United States Senator from Indiana
- In office March 4, 1869 – March 3, 1875
- Preceded by: Thomas A. Hendricks
- Succeeded by: Joseph E. McDonald

Member of the Indiana House of Representatives
- In office 1851 1853

Personal details
- Born: October 26, 1813 Palermo, Maine, US
- Died: June 17, 1877 (aged 63) Logansport, Indiana, US
- Party: Republican
- Alma mater: Hamilton College
- Profession: Politician, Lawyer, Teacher

= Daniel D. Pratt =

American politician (1813–1877)

Daniel Darwin Pratt (October 26, 1813 - June 17, 1877) was a United States senator from Indiana. Born in Palermo, Maine, he moved to New York with his parents, who settled in Fenner. He attended the public schools and Cazenovia Seminary, and graduated from Hamilton College in 1831. He moved to Indiana in 1832 and taught school; in 1834, he settled in Indianapolis and was employed in the office of the Secretary of State. He studied law and was admitted to the bar, commencing practice in Logansport in 1836.

In 1851 and 1853, he was a member of the Indiana House of Representatives and was elected in 1868 as a Republican to the Forty-first Congress, but resigned on January 27, 1869, before the beginning of his term as a U.S. Representative, having been elected to the U.S. Senate at the beginning of the month. He was a member of the Senate from March 4, 1869, to March 3, 1875; while in the Senate, he was chairman of the Committee on Pensions (Forty-second and Forty-third Congresses).

STORED DATA.
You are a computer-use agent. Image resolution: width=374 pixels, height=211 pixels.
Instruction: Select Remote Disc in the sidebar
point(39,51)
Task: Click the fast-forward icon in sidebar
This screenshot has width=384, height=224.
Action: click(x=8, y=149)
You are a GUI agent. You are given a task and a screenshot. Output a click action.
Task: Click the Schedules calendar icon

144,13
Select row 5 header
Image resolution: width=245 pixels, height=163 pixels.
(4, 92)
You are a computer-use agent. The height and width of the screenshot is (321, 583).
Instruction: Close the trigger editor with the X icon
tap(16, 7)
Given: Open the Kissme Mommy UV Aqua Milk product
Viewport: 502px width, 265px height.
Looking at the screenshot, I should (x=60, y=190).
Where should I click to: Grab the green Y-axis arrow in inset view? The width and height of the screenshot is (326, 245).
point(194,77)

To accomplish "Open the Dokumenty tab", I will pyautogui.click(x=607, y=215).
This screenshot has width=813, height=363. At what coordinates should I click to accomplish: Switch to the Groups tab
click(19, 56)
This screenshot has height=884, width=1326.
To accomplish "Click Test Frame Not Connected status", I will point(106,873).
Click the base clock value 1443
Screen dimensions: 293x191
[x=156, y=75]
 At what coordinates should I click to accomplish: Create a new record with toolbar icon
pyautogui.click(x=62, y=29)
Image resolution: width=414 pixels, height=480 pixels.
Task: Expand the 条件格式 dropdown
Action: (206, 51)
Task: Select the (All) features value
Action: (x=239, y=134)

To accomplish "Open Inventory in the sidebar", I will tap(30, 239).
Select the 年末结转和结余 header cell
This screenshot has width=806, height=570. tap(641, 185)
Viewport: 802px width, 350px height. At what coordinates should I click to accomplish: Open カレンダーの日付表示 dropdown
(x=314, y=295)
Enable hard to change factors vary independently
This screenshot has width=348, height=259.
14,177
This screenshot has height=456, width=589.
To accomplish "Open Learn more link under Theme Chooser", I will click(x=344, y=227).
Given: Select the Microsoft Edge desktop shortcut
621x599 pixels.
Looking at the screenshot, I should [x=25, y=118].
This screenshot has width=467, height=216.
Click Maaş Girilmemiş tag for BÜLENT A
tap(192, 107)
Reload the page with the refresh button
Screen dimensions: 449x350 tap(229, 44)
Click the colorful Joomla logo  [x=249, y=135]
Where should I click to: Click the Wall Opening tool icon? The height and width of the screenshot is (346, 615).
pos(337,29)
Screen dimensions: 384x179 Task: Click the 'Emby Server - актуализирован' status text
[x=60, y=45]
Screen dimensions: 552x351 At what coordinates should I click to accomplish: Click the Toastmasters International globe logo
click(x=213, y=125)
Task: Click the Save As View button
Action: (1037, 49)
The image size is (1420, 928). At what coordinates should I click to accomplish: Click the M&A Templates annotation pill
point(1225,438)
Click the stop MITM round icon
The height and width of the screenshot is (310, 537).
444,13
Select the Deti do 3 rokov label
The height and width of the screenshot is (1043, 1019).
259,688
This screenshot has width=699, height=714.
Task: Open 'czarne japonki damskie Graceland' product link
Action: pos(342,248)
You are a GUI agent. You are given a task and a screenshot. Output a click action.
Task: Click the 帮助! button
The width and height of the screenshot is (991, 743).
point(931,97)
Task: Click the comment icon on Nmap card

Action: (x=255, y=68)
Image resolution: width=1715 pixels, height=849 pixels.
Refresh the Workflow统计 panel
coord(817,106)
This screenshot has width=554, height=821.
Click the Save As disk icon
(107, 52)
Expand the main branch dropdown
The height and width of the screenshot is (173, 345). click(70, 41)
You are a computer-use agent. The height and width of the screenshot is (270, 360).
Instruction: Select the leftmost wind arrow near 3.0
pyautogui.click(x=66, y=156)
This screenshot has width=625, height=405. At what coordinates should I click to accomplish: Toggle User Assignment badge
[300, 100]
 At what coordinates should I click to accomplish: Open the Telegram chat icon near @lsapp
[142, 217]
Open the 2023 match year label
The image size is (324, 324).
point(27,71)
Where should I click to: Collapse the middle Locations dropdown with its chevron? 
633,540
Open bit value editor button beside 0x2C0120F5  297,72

EXERCISE.
Set down the portion of the Daniel D. Pratt passage above between "American politician (1813–1877)" and "Logansport in 1836.", inclusive, reproducing its wording precisely.

ANSWER BELOW.
American politician (1813–1877)

Daniel Darwin Pratt (October 26, 1813 - June 17, 1877) was a United States senator from Indiana. Born in Palermo, Maine, he moved to New York with his parents, who settled in Fenner. He attended the public schools and Cazenovia Seminary, and graduated from Hamilton College in 1831. He moved to Indiana in 1832 and taught school; in 1834, he settled in Indianapolis and was employed in the office of the Secretary of State. He studied law and was admitted to the bar, commencing practice in Logansport in 1836.